_Work instructions:_
From the records that follow, copy every line in which "Task" appears.

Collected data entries
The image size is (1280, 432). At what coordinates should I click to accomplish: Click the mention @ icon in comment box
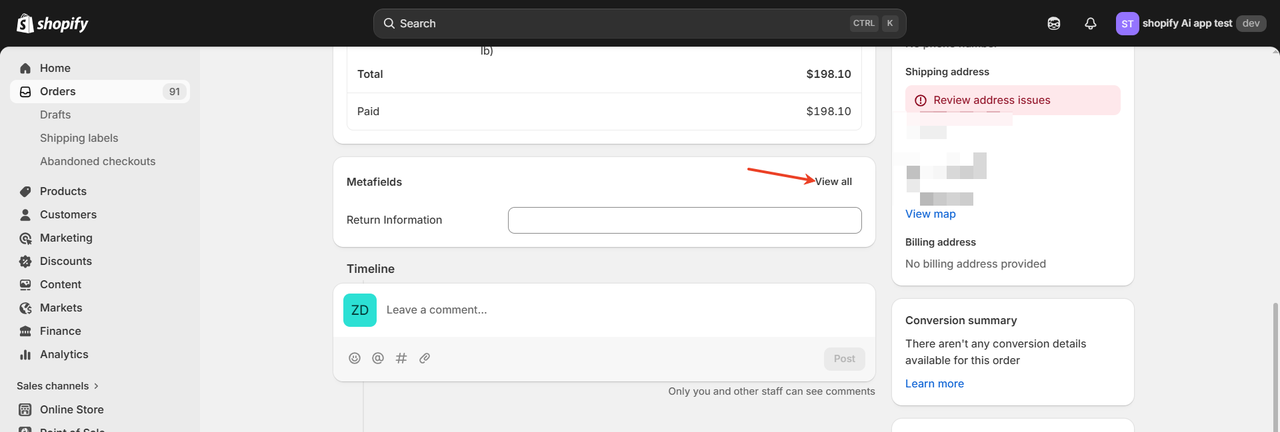(378, 358)
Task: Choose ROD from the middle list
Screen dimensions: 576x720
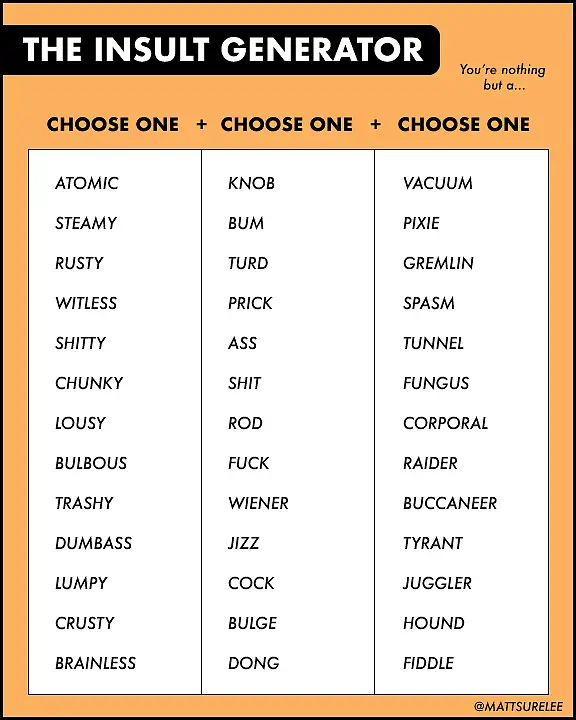Action: click(x=245, y=423)
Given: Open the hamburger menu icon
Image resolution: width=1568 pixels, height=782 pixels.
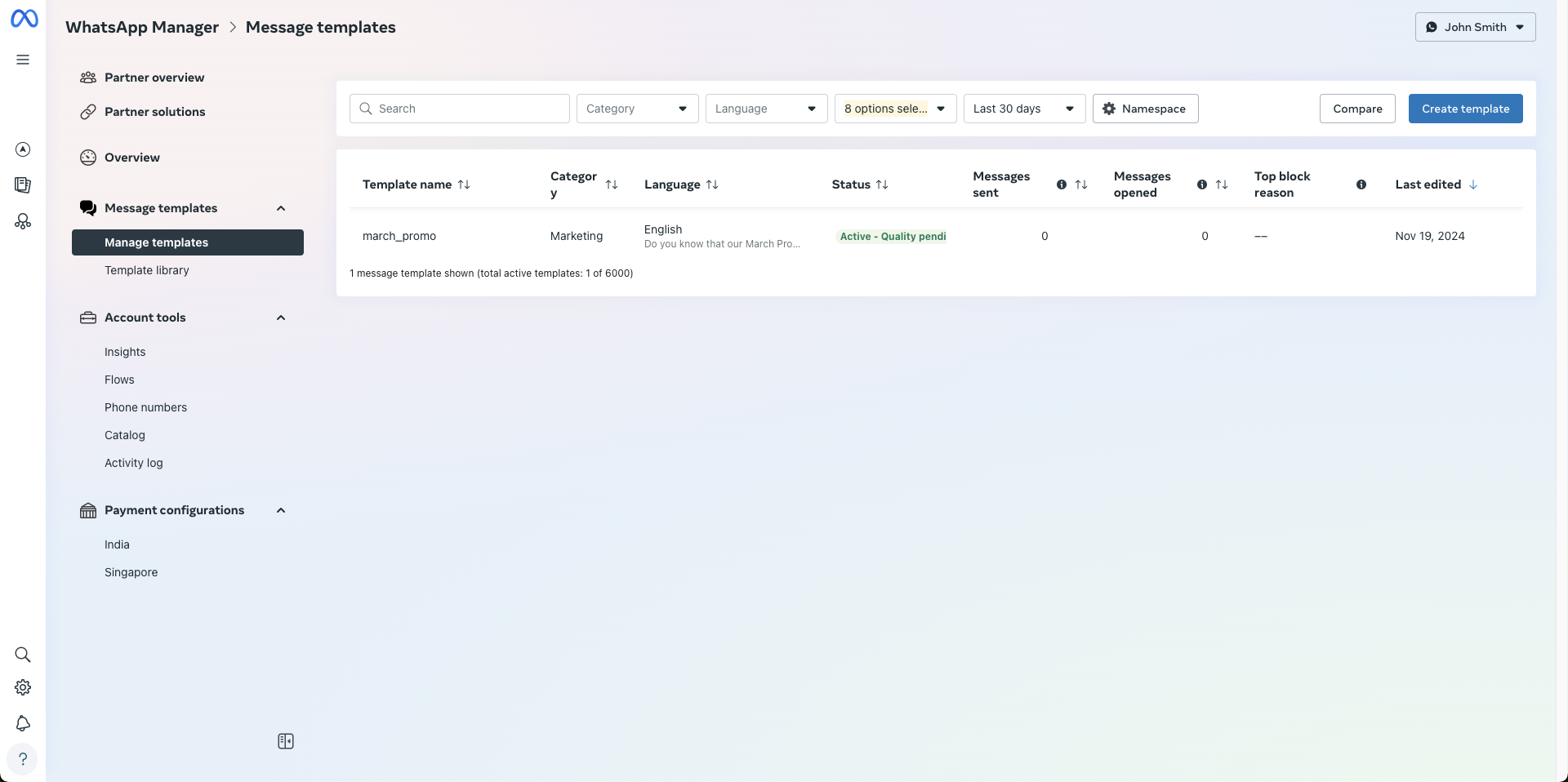Looking at the screenshot, I should click(x=23, y=60).
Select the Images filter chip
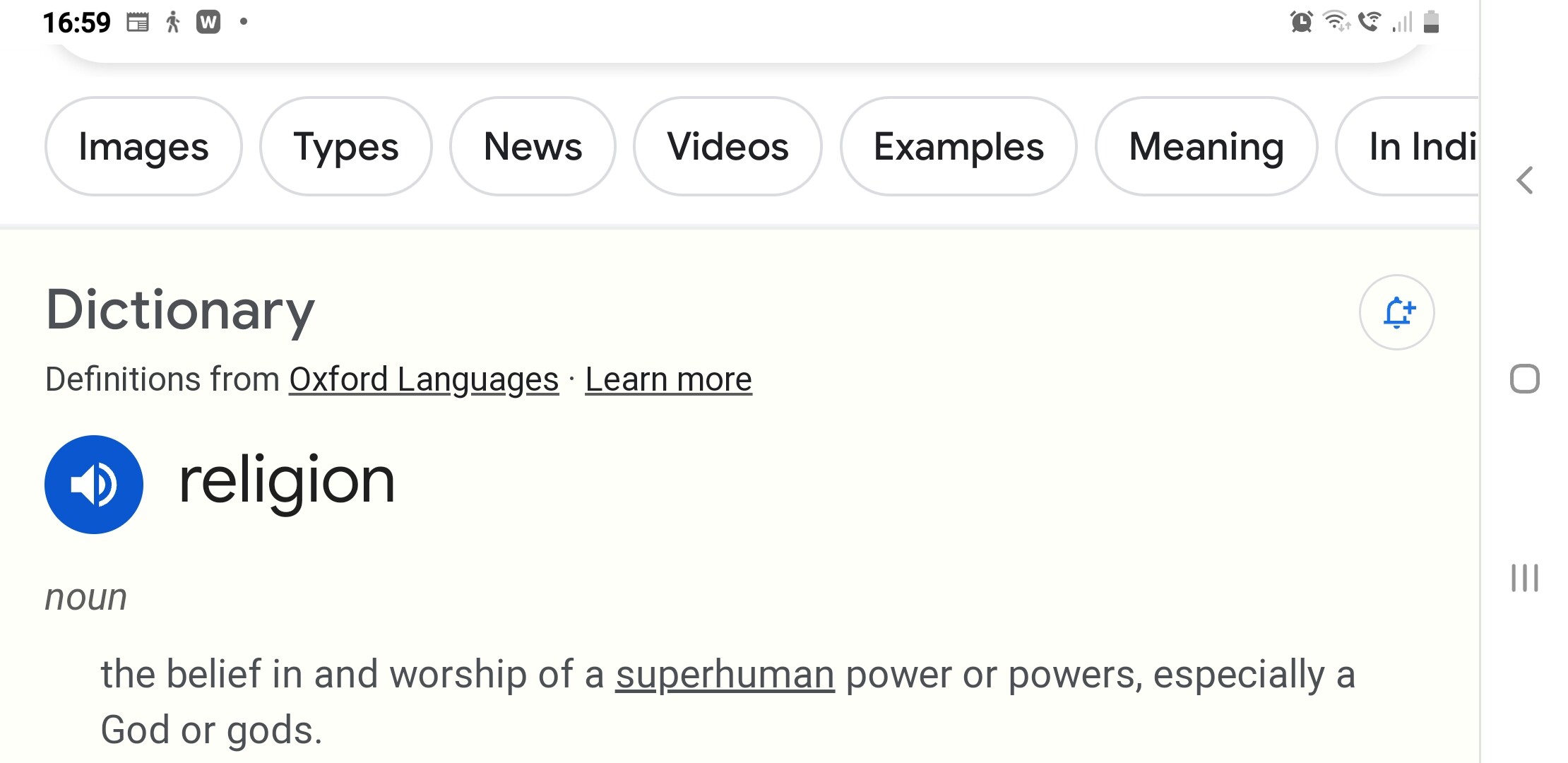Image resolution: width=1568 pixels, height=763 pixels. (x=143, y=146)
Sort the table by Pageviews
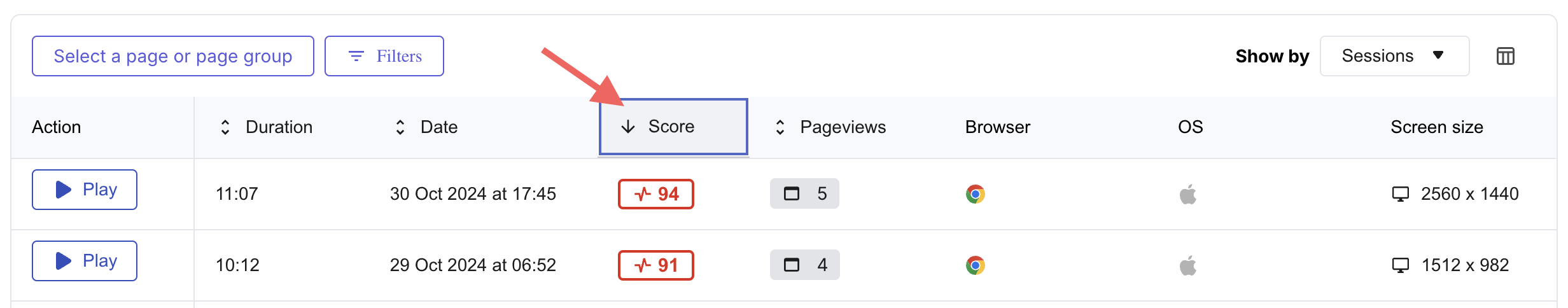The height and width of the screenshot is (308, 1568). click(830, 127)
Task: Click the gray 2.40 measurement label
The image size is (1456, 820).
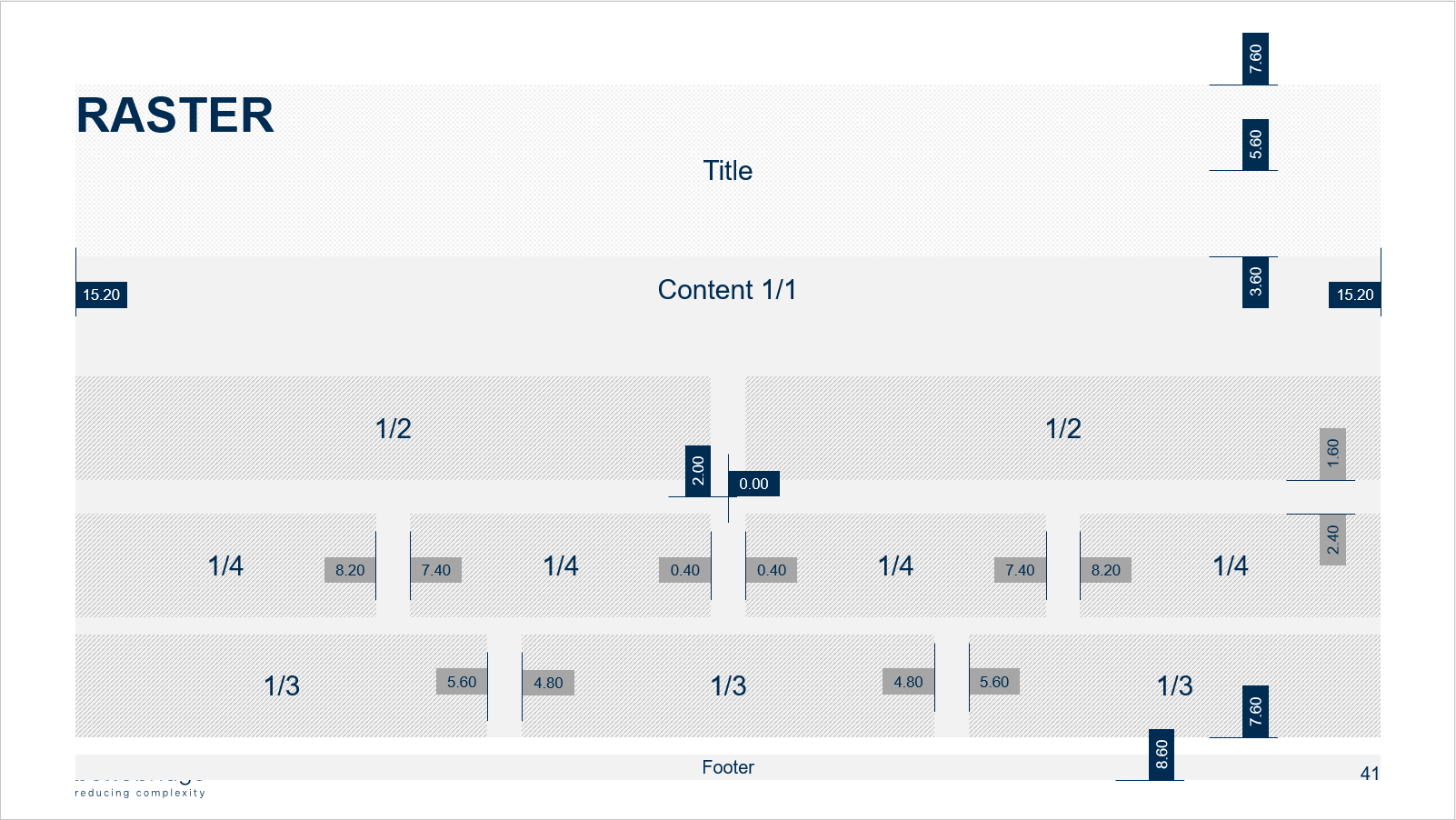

_Solution to this exercise:_
Task: Choose ROD from the middle list
Task: Click the gray 2.40 measurement label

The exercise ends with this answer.